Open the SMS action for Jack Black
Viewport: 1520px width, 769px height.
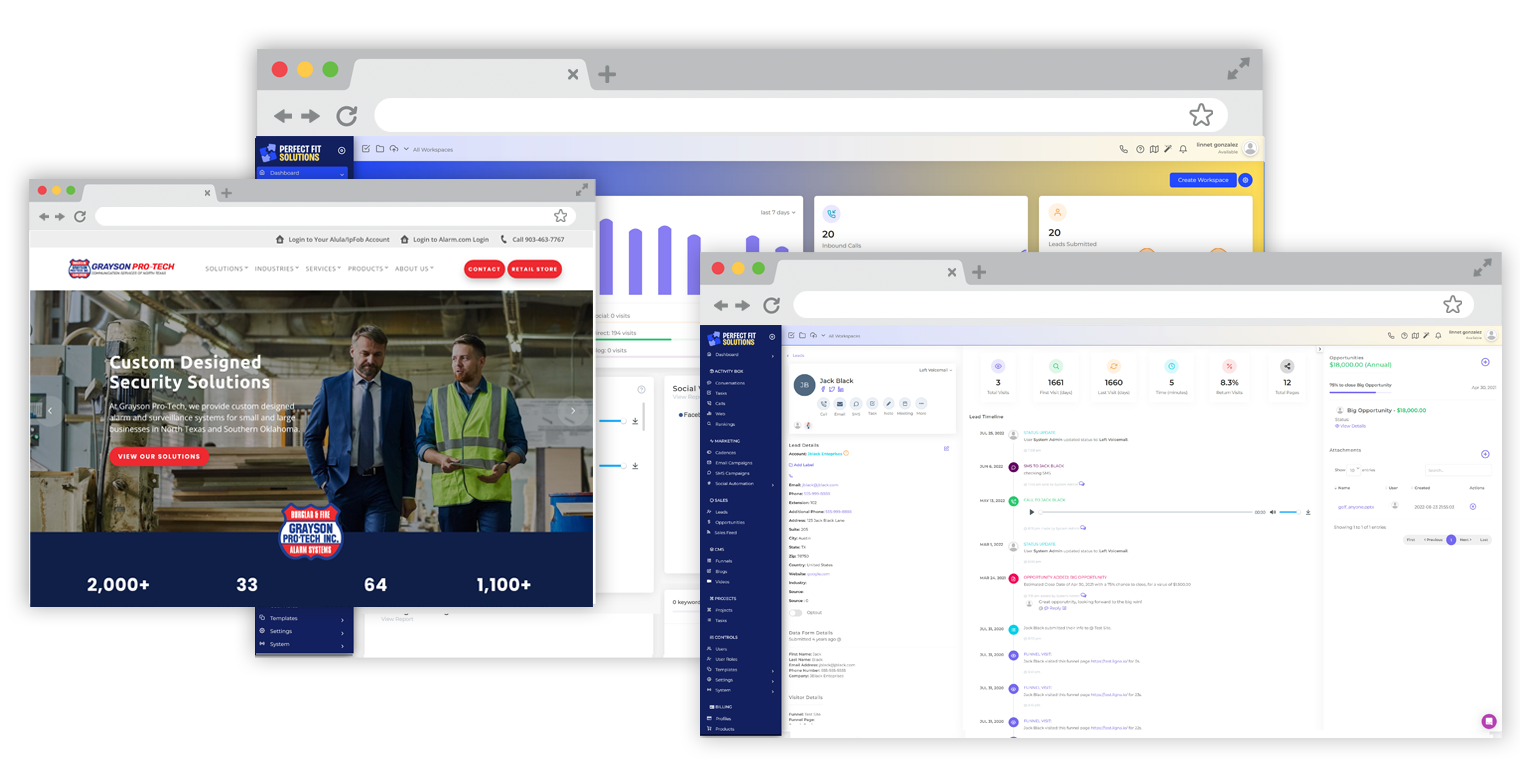[856, 404]
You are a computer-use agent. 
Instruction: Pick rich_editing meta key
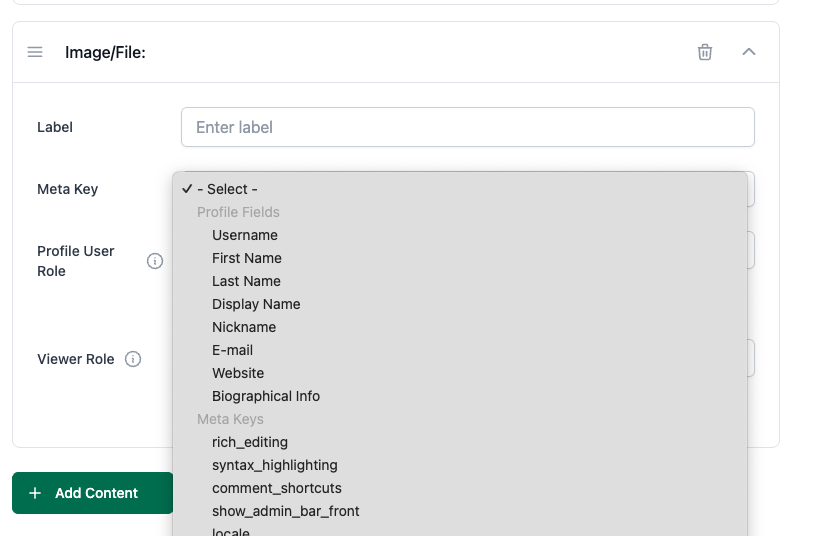[460, 442]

### Description of the task
Without copying the pictures, transcribe the entries exactly.

### Expected answer
Open the SMS action for Jack Black
Viewport: 1520px width, 769px height.
[856, 404]
You are a computer-use agent. 
Instruction: Pick rich_editing meta key
[460, 442]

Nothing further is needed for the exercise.